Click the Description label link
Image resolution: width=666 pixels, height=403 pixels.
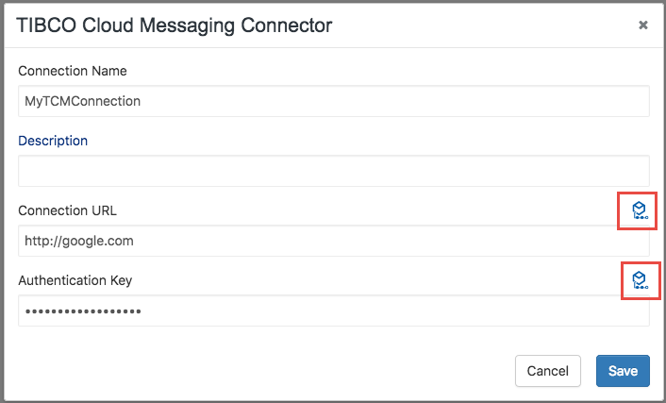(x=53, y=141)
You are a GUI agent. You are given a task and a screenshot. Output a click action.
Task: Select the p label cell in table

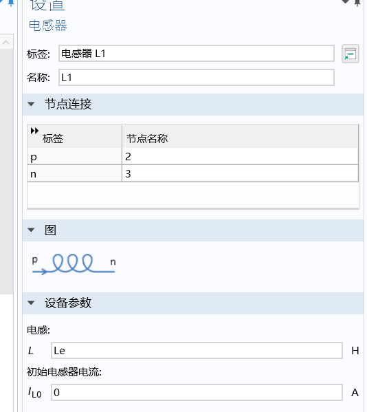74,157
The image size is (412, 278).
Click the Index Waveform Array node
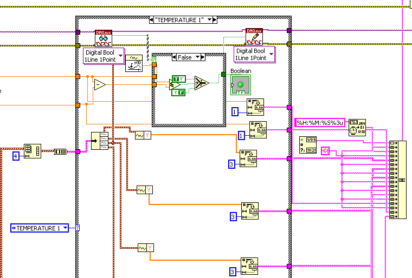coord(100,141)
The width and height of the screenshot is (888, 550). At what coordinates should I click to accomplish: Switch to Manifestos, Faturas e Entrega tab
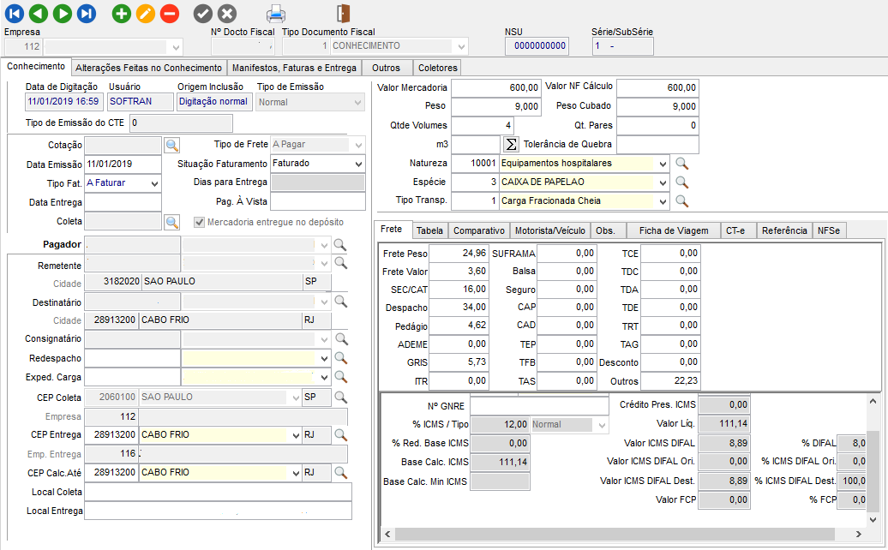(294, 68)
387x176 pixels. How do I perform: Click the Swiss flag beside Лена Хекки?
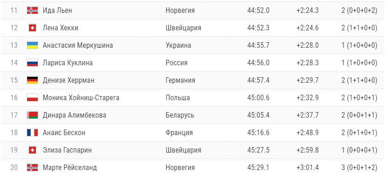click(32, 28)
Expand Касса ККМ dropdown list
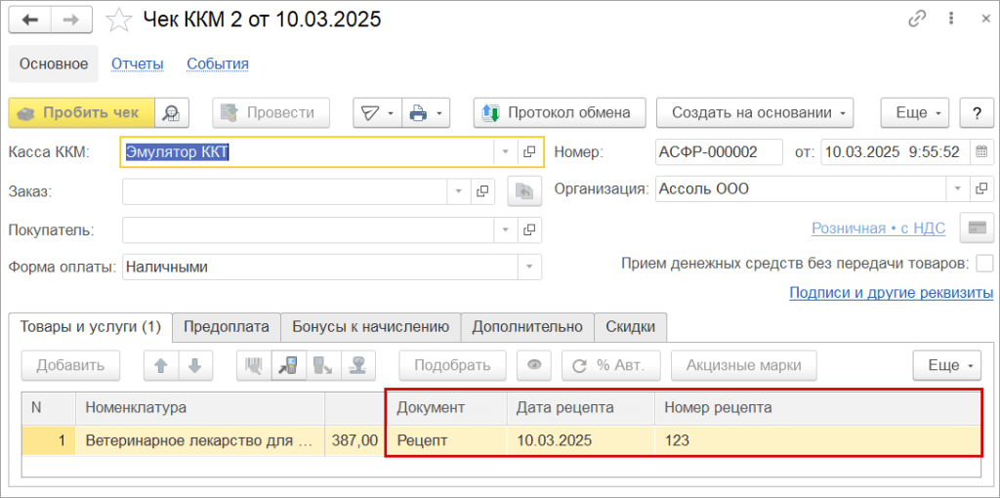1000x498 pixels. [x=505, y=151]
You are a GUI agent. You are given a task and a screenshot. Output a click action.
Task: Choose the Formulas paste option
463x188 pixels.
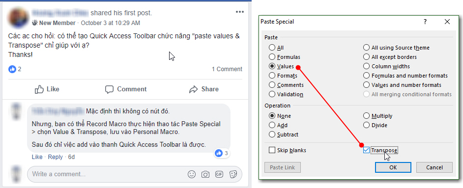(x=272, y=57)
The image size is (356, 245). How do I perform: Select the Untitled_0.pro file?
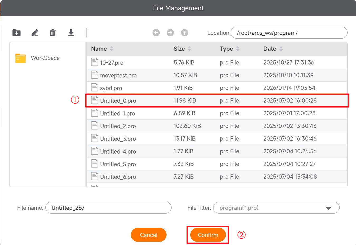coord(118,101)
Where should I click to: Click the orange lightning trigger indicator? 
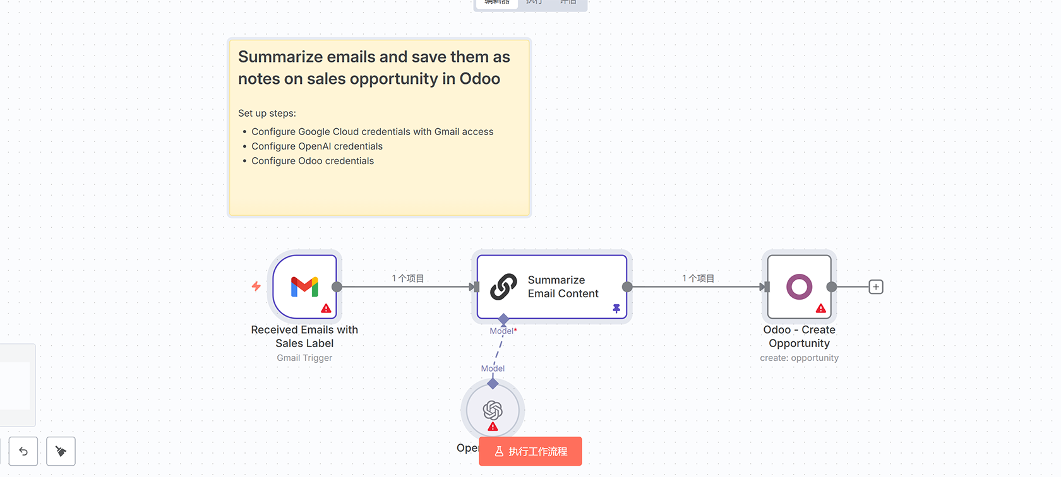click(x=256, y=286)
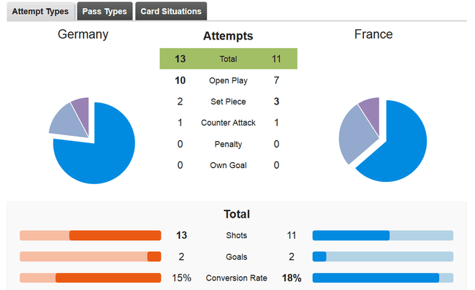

━━━━━━━━━━━━━━━━━━━━

_Requirement_:
Word for word, print out all of the records above; pass over the pictures.

_Response to the exercise_:
Click the Description label link
Image resolution: width=666 pixels, height=403 pixels.
(x=53, y=141)
You are a GUI agent. You are given a task and a screenshot. Output a click action.
Task: Select the p label cell in table

74,157
The image size is (412, 278).
Click the Index Waveform Array node
coord(100,141)
The width and height of the screenshot is (888, 550). At what coordinates should I click to accomplish: Switch to Manifestos, Faturas e Entrega tab
(294, 68)
387x176 pixels. How do I perform: Click the Swiss flag beside Лена Хекки?
click(32, 28)
Expand Касса ККМ dropdown list
1000x498 pixels. [x=505, y=151]
You are a GUI agent. You are given a task and a screenshot. Output a click action.
Task: Choose the Formulas paste option
463x188 pixels.
(x=272, y=57)
The image size is (356, 245). How do I perform: Select the Untitled_0.pro file?
coord(118,101)
Where should I click to: Click the orange lightning trigger indicator? 
click(x=256, y=286)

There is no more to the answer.